*** Opening RECORDS FOR THE EXERCISE ***

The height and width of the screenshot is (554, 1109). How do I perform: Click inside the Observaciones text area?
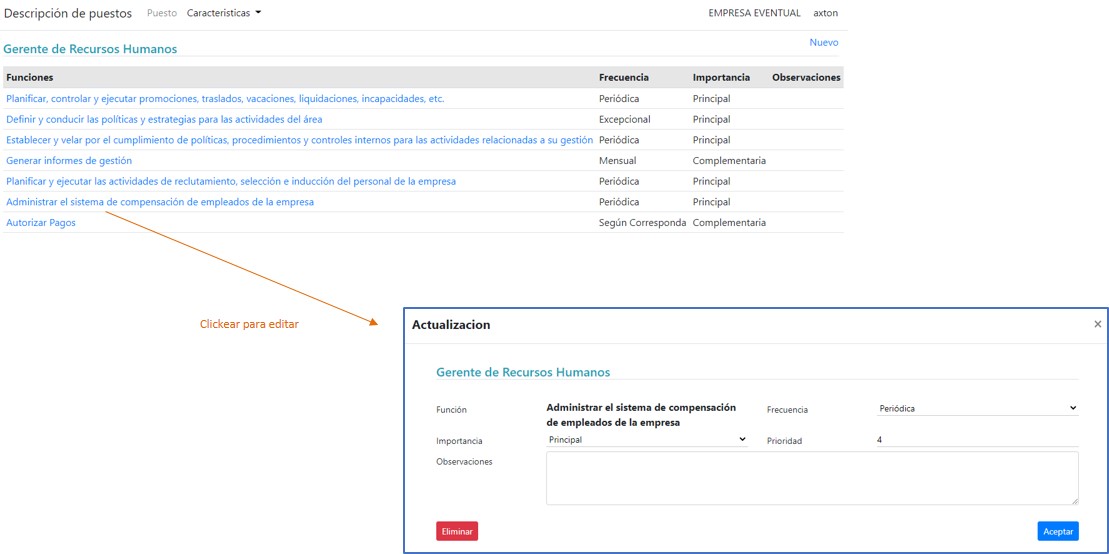click(x=811, y=478)
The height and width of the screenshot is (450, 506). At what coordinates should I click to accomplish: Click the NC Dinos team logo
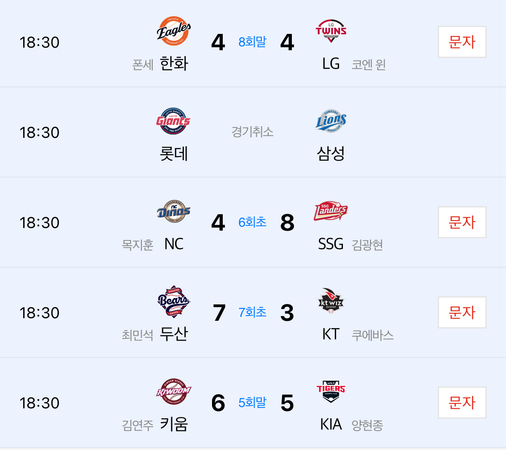pyautogui.click(x=174, y=211)
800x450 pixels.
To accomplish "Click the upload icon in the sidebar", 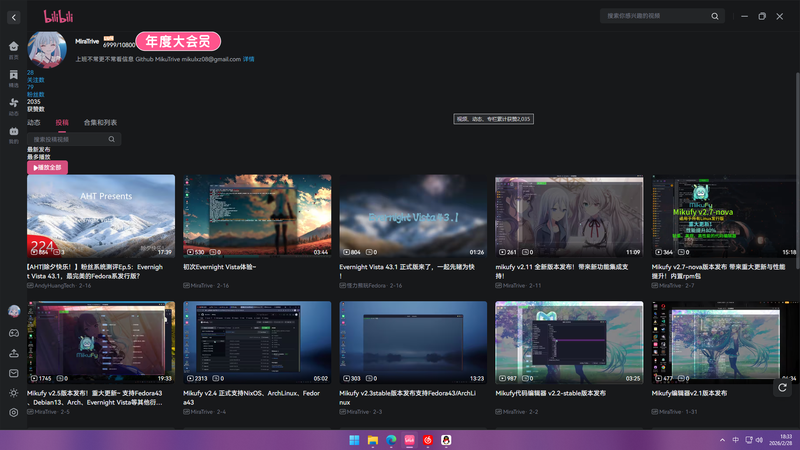I will 14,352.
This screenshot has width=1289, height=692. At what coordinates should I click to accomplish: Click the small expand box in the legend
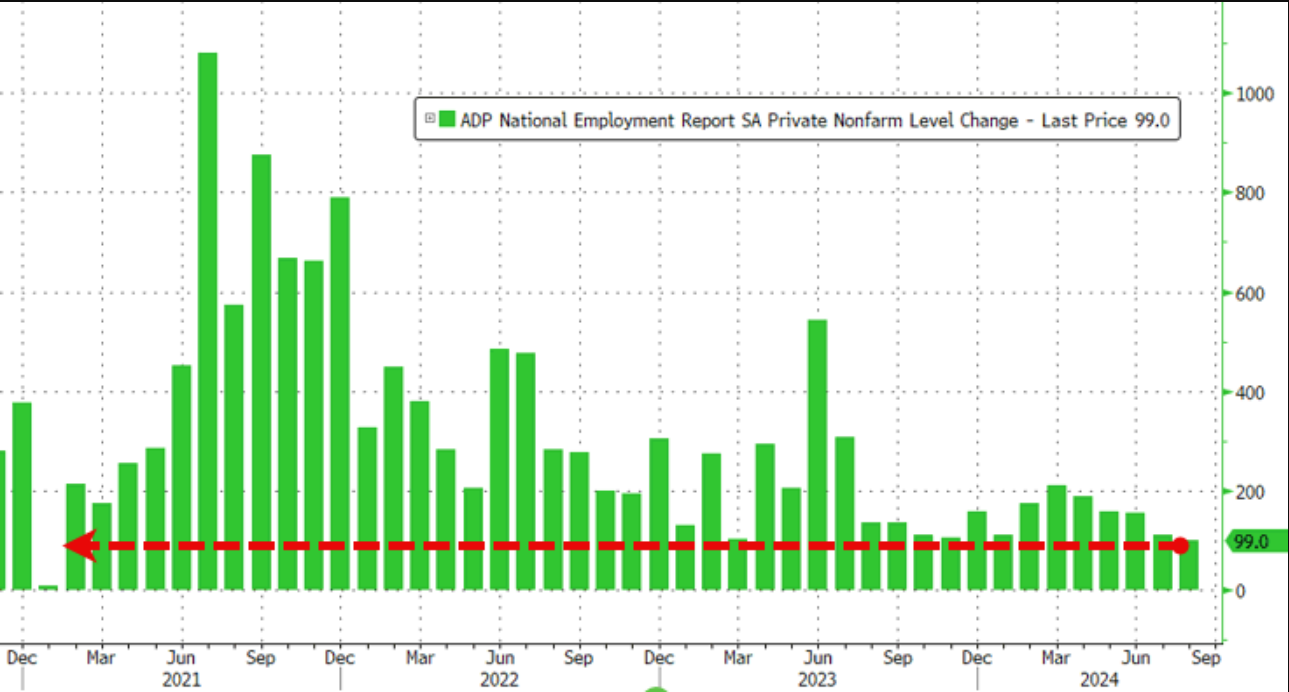click(x=430, y=118)
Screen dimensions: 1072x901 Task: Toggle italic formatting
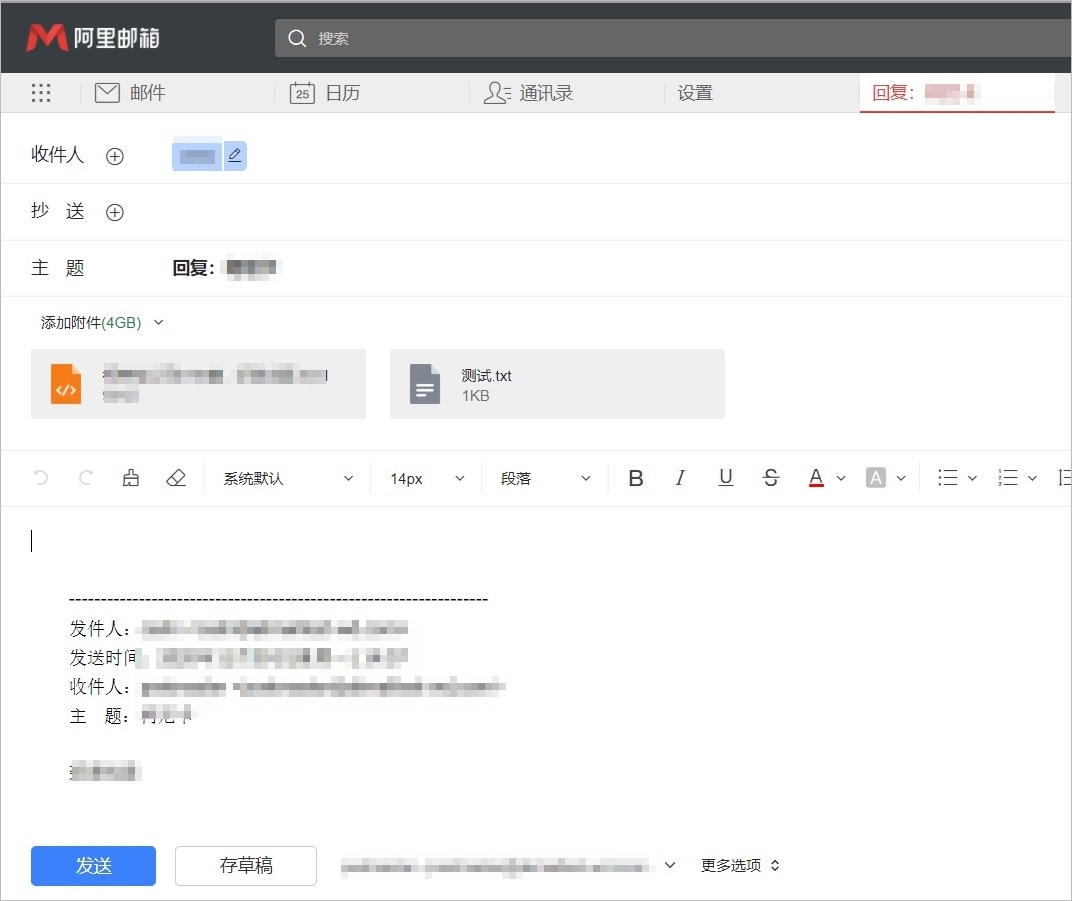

*** Closing RECORDS FOR THE EXERCISE ***

● **TASK DIRECTIONS**: Repeat verbatim the lines from the one with "This screenshot has" through the end of the listing above. Include both ends, add nothing, and exclude the pictures.

● **REPLY TO THE TASK**:
This screenshot has width=1289, height=692. At what coordinates should I click to accomplish: Click the small expand box in the legend
click(x=430, y=118)
Screen dimensions: 1072x901 Task: Toggle italic formatting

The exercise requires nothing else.